= The Performance Group =

Experimental theatre company in New York

The Performance Group (TPG) was an experimental theater troupe that Richard Schechner founded in 1967 in New York City. TPG's home base was the Performing Garage in the SoHo district of Lower Manhattan. Known for their use of environmental theater, their 1968 production, Dionysus in 69 won an Obie Award. Tensions led to Schechner's resignation in 1980. The troupe reinvented itself as The Wooster Group under the leadership of director and theatre artist Elizabeth LeCompte.

==History==
TPG was an "environmental theatre" – meaning that each production took place in an entirely redesigned space. Most of TPG's productions were directed by Schechner, though others including Joan MacIntosh, Stephen Borst, James Griffiths, Leeny Sack, Elizabeth LeCompte, and Spalding Gray either directed their own works or works by others. TPG's designers included Jerry Rojo, Michael Kirby, and Jim Clayburgh. Some of TPG's productions were collages of various texts, other productions were radical deconstructions of classics, and some works were brand new. Schechner resigned as artistic director in 1980. At that time, Elizabeth LeCompte became the artistic director of the company which was renamed The Wooster Group and continued to operate out of the Performing Garage.

==Productions==
Many TPG works premiered and then were modified over several years.

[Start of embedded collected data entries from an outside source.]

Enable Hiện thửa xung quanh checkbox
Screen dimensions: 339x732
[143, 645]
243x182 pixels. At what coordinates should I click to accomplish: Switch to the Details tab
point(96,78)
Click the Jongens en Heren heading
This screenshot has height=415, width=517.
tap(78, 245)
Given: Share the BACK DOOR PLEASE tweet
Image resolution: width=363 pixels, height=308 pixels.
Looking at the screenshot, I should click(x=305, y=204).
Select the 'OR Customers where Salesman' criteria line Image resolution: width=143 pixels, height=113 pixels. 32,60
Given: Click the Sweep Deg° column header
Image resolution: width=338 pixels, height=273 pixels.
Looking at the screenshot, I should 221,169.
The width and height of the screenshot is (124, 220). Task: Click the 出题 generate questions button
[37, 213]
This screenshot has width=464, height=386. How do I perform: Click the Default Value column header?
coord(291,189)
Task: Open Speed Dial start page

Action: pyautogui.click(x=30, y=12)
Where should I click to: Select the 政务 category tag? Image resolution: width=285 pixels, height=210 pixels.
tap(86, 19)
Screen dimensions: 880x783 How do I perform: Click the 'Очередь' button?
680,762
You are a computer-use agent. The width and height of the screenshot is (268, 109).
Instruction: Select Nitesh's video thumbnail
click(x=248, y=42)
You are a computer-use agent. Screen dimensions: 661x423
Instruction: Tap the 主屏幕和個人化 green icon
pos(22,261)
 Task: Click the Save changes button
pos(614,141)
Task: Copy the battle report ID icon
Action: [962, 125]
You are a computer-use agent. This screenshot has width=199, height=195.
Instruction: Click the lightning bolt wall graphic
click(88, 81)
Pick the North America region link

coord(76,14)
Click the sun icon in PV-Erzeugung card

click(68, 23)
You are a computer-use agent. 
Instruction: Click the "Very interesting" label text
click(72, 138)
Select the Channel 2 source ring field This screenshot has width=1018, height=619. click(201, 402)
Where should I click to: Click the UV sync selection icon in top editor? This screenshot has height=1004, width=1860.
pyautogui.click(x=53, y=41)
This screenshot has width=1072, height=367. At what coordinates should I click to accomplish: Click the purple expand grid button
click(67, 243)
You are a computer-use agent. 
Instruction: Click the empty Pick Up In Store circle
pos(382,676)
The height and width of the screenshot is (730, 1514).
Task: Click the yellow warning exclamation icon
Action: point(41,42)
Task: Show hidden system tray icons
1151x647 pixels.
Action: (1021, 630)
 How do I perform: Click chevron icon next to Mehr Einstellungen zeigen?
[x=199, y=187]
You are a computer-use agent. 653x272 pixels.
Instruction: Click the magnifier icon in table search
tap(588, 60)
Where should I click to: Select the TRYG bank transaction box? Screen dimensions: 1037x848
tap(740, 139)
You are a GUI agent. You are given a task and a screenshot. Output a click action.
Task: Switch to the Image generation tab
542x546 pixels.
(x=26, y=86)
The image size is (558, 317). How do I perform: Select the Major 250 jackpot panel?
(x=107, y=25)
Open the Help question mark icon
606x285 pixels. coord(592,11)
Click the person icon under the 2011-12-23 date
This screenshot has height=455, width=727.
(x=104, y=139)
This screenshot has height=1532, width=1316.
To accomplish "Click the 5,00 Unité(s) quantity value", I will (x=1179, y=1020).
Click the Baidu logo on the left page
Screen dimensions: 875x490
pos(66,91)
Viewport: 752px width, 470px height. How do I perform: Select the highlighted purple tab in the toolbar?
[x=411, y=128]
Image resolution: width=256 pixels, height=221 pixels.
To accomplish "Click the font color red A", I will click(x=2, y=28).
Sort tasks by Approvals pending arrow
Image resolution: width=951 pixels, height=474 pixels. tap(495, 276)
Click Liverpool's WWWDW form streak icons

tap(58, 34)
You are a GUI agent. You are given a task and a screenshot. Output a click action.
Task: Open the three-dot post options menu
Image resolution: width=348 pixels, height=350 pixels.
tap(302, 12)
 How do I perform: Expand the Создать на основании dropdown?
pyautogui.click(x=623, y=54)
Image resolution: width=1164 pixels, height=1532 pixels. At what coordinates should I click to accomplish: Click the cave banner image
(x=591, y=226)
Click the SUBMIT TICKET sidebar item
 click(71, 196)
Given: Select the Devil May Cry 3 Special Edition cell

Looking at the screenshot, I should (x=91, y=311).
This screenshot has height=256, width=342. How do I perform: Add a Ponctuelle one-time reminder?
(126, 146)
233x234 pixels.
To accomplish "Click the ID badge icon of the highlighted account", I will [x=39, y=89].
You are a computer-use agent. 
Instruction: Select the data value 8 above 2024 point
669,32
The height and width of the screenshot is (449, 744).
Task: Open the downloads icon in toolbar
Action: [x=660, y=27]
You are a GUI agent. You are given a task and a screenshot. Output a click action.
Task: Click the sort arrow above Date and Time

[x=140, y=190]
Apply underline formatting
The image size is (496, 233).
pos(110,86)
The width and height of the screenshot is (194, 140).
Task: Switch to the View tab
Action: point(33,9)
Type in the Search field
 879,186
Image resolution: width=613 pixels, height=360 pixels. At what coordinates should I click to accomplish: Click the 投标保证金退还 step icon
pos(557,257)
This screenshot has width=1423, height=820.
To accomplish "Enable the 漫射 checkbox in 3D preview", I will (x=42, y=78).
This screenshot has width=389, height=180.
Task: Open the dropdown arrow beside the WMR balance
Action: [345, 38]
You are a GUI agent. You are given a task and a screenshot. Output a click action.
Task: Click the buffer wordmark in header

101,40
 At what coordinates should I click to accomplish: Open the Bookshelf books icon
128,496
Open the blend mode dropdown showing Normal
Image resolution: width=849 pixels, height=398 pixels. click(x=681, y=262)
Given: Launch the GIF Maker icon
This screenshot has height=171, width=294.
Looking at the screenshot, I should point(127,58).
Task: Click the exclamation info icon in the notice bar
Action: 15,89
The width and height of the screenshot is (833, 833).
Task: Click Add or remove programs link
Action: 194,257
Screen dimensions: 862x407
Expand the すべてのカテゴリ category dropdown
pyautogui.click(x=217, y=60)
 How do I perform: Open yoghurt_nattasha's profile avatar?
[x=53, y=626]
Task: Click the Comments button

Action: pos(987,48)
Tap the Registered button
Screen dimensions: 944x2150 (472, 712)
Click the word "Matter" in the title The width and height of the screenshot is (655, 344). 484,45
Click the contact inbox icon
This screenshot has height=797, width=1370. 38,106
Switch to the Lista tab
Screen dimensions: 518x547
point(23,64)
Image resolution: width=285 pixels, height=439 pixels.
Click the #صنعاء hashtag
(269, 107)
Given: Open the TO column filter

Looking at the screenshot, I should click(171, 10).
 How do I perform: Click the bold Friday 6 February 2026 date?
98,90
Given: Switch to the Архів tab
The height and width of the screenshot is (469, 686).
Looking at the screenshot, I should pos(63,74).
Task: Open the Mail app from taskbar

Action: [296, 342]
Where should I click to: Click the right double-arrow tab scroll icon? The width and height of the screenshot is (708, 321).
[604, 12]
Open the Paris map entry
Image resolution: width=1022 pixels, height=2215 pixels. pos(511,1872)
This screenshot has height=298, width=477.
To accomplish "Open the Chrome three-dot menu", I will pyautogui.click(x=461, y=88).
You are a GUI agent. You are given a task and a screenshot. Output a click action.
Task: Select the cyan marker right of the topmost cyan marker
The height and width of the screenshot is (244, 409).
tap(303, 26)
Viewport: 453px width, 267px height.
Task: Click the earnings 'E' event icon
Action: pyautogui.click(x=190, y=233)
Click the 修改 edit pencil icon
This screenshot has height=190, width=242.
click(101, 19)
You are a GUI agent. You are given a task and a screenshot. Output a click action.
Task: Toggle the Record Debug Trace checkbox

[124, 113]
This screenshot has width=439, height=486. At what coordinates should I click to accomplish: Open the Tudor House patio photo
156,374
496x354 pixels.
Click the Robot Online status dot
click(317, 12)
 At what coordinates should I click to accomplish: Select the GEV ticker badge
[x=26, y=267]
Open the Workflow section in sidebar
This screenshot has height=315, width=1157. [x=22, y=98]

TPG's major works are (unless otherwise noted, productions were directed by Schechner):
- Dionysus in 69 (1968), based on Euripides' The Bacchae, text by Schechner based on group improvisations
- Makbeth (1969), (based on Shakespeare), text devised by Schechner
- Commune (1970), a group devised work with the text arranged by Schechner and the company, which won Joan MacIntosh an OBIE for Distinguished Performance in 1970
- The Tooth of Crime (1972) by Sam Shepard
- Mother Courage and Her Children (1975) by Bertolt Brecht
- The Marilyn Project (1975), by David Gaard)
- Oedipus (1977) by Seneca
- Cops (1978) by Terry Curtis Fox; The Survivor and the Translator (1978) performed and directed by Leeny Sack
- The Balcony (1979) by Jean Genet

In 1975, some members began to develop their own productions, led by Spalding Gray and Elizabeth LeCompte. The trilogy (Three Places in Rhode Island) was performed in the Performing Garage but was not attributed to TPG. Performances include Sakonnet Point (1975), Rumstick Road (1978), Nyatt School (1978), and Point Judith (an epilogue) (1979). Eventually this divide led to the change in organization that created The Wooster Group.